Prompt: Reproduce every one of the entries below word for word.

(Entries for locating text and items)
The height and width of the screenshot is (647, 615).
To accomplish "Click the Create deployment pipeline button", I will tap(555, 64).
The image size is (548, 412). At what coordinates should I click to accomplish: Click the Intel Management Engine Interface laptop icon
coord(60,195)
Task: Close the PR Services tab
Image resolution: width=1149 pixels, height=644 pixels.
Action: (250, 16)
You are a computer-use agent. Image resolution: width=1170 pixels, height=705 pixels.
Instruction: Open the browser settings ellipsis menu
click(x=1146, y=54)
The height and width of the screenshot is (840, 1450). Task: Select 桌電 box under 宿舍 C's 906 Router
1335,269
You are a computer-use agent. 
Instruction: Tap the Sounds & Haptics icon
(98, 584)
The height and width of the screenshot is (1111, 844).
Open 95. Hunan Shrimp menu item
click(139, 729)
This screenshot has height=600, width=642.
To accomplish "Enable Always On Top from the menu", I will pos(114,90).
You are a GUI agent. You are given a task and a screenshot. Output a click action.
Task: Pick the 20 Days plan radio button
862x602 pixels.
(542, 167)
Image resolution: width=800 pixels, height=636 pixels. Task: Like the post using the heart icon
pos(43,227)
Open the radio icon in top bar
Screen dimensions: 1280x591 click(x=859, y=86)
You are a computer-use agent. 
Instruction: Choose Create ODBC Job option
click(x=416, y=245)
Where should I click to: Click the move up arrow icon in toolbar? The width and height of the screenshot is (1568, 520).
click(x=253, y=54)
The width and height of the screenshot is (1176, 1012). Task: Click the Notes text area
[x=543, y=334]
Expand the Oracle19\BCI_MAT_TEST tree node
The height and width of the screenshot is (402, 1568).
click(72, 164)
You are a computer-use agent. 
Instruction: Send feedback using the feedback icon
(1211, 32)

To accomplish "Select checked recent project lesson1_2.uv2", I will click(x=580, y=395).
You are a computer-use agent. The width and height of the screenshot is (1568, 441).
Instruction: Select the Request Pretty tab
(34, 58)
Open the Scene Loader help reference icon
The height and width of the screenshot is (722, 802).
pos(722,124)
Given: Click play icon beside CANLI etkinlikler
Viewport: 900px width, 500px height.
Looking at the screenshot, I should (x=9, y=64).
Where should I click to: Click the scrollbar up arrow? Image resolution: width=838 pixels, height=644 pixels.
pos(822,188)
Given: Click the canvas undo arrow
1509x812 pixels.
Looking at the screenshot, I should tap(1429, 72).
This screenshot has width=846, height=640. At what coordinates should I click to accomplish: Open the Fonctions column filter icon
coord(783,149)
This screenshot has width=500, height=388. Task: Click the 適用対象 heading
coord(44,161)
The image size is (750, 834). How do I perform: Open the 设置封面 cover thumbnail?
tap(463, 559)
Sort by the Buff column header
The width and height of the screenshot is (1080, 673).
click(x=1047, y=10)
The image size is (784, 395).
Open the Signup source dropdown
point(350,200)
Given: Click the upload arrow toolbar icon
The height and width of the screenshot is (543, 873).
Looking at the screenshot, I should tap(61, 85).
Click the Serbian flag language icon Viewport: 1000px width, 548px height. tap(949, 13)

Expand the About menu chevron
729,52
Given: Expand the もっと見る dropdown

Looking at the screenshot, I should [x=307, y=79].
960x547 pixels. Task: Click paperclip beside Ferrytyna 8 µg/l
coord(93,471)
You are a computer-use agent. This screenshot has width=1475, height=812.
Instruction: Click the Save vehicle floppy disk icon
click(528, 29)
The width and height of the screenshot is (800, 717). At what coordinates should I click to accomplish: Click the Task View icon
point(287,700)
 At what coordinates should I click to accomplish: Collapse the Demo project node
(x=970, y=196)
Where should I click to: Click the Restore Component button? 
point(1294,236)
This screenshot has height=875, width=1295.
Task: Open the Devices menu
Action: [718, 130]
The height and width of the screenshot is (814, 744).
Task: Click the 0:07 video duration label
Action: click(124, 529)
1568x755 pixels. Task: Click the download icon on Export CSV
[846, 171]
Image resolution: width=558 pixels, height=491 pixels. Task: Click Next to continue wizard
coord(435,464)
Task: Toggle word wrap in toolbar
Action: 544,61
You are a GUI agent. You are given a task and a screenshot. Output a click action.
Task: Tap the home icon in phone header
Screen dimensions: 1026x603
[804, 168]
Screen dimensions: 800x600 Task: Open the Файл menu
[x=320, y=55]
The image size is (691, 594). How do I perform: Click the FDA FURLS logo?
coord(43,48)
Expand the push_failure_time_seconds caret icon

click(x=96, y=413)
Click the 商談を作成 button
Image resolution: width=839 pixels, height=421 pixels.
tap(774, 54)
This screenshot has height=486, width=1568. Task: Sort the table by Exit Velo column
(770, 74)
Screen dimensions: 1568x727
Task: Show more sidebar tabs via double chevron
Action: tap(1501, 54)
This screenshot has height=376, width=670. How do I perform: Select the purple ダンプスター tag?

Response for this exercise:
The height and width of the screenshot is (647, 615).
To accomplish "Click the Create deployment pipeline button", I will tap(555, 64).
The image size is (548, 412). At what coordinates should I click to accomplish: Click the Intel Management Engine Interface laptop icon
coord(60,195)
Task: Close the PR Services tab
Image resolution: width=1149 pixels, height=644 pixels.
Action: (250, 16)
You are a computer-use agent. Image resolution: width=1170 pixels, height=705 pixels.
Instruction: Open the browser settings ellipsis menu
click(x=1146, y=54)
The height and width of the screenshot is (840, 1450). Task: Select 桌電 box under 宿舍 C's 906 Router
1335,269
You are a computer-use agent. 
Instruction: Tap the Sounds & Haptics icon
(98, 584)
The height and width of the screenshot is (1111, 844).
Open 95. Hunan Shrimp menu item
click(139, 729)
This screenshot has height=600, width=642.
To accomplish "Enable Always On Top from the menu", I will pos(114,90).
You are a GUI agent. You are given a task and a screenshot. Output a click action.
Task: Pick the 20 Days plan radio button
862x602 pixels.
(542, 167)
Image resolution: width=800 pixels, height=636 pixels. Task: Like the post using the heart icon
pos(43,227)
Open the radio icon in top bar
Screen dimensions: 1280x591 click(x=859, y=86)
You are a computer-use agent. 
Instruction: Choose Create ODBC Job option
click(x=416, y=245)
Where should I click to: Click the move up arrow icon in toolbar? The width and height of the screenshot is (1568, 520).
click(x=253, y=54)
The width and height of the screenshot is (1176, 1012). Task: Click the Notes text area
[x=543, y=334]
Expand the Oracle19\BCI_MAT_TEST tree node
The height and width of the screenshot is (402, 1568).
click(72, 164)
You are a computer-use agent. 
Instruction: Send feedback using the feedback icon
(1211, 32)

To accomplish "Select checked recent project lesson1_2.uv2", I will click(x=580, y=395).
You are a computer-use agent. The width and height of the screenshot is (1568, 441).
Instruction: Select the Request Pretty tab
(34, 58)
Open the Scene Loader help reference icon
The height and width of the screenshot is (722, 802).
pos(722,124)
Given: Click play icon beside CANLI etkinlikler
Viewport: 900px width, 500px height.
Looking at the screenshot, I should (x=9, y=64).
Where should I click to: Click the scrollbar up arrow? Image resolution: width=838 pixels, height=644 pixels.
pos(822,188)
Given: Click the canvas undo arrow
1509x812 pixels.
Looking at the screenshot, I should tap(1429, 72).
This screenshot has width=846, height=640. At what coordinates should I click to accomplish: Open the Fonctions column filter icon
coord(783,149)
This screenshot has width=500, height=388. Task: Click the 適用対象 heading
coord(44,161)
The image size is (750, 834). How do I perform: Open the 设置封面 cover thumbnail?
tap(463, 559)
Sort by the Buff column header
The width and height of the screenshot is (1080, 673).
click(x=1047, y=10)
The image size is (784, 395).
Open the Signup source dropdown
point(350,200)
Given: Click the upload arrow toolbar icon
The height and width of the screenshot is (543, 873).
Looking at the screenshot, I should tap(61, 85).
Click the Serbian flag language icon Viewport: 1000px width, 548px height. tap(949, 13)

Expand the About menu chevron
729,52
Given: Expand the もっと見る dropdown

Looking at the screenshot, I should [x=307, y=79].
960x547 pixels. Task: Click paperclip beside Ferrytyna 8 µg/l
coord(93,471)
You are a computer-use agent. This screenshot has width=1475, height=812.
Instruction: Click the Save vehicle floppy disk icon
click(528, 29)
The width and height of the screenshot is (800, 717). At what coordinates should I click to accomplish: Click the Task View icon
point(287,700)
 At what coordinates should I click to accomplish: Collapse the Demo project node
(x=970, y=196)
Where should I click to: Click the Restore Component button? 
point(1294,236)
This screenshot has height=875, width=1295.
Task: Open the Devices menu
Action: [718, 130]
The height and width of the screenshot is (814, 744).
Task: Click the 0:07 video duration label
Action: click(124, 529)
1568x755 pixels. Task: Click the download icon on Export CSV
[846, 171]
Image resolution: width=558 pixels, height=491 pixels. Task: Click Next to continue wizard
coord(435,464)
Task: Toggle word wrap in toolbar
Action: 544,61
You are a GUI agent. You are given a task and a screenshot. Output a click action.
Task: Tap the home icon in phone header
Screen dimensions: 1026x603
[804, 168]
Screen dimensions: 800x600 Task: Open the Файл menu
[x=320, y=55]
The image size is (691, 594). How do I perform: Click the FDA FURLS logo?
coord(43,48)
Expand the push_failure_time_seconds caret icon

click(x=96, y=413)
Click the 商談を作成 button
Image resolution: width=839 pixels, height=421 pixels.
tap(774, 54)
This screenshot has height=486, width=1568. Task: Sort the table by Exit Velo column
(770, 74)
Screen dimensions: 1568x727
Task: Show more sidebar tabs via double chevron
Action: tap(1501, 54)
This screenshot has height=376, width=670. How do I perform: Select the purple ダンプスター tag?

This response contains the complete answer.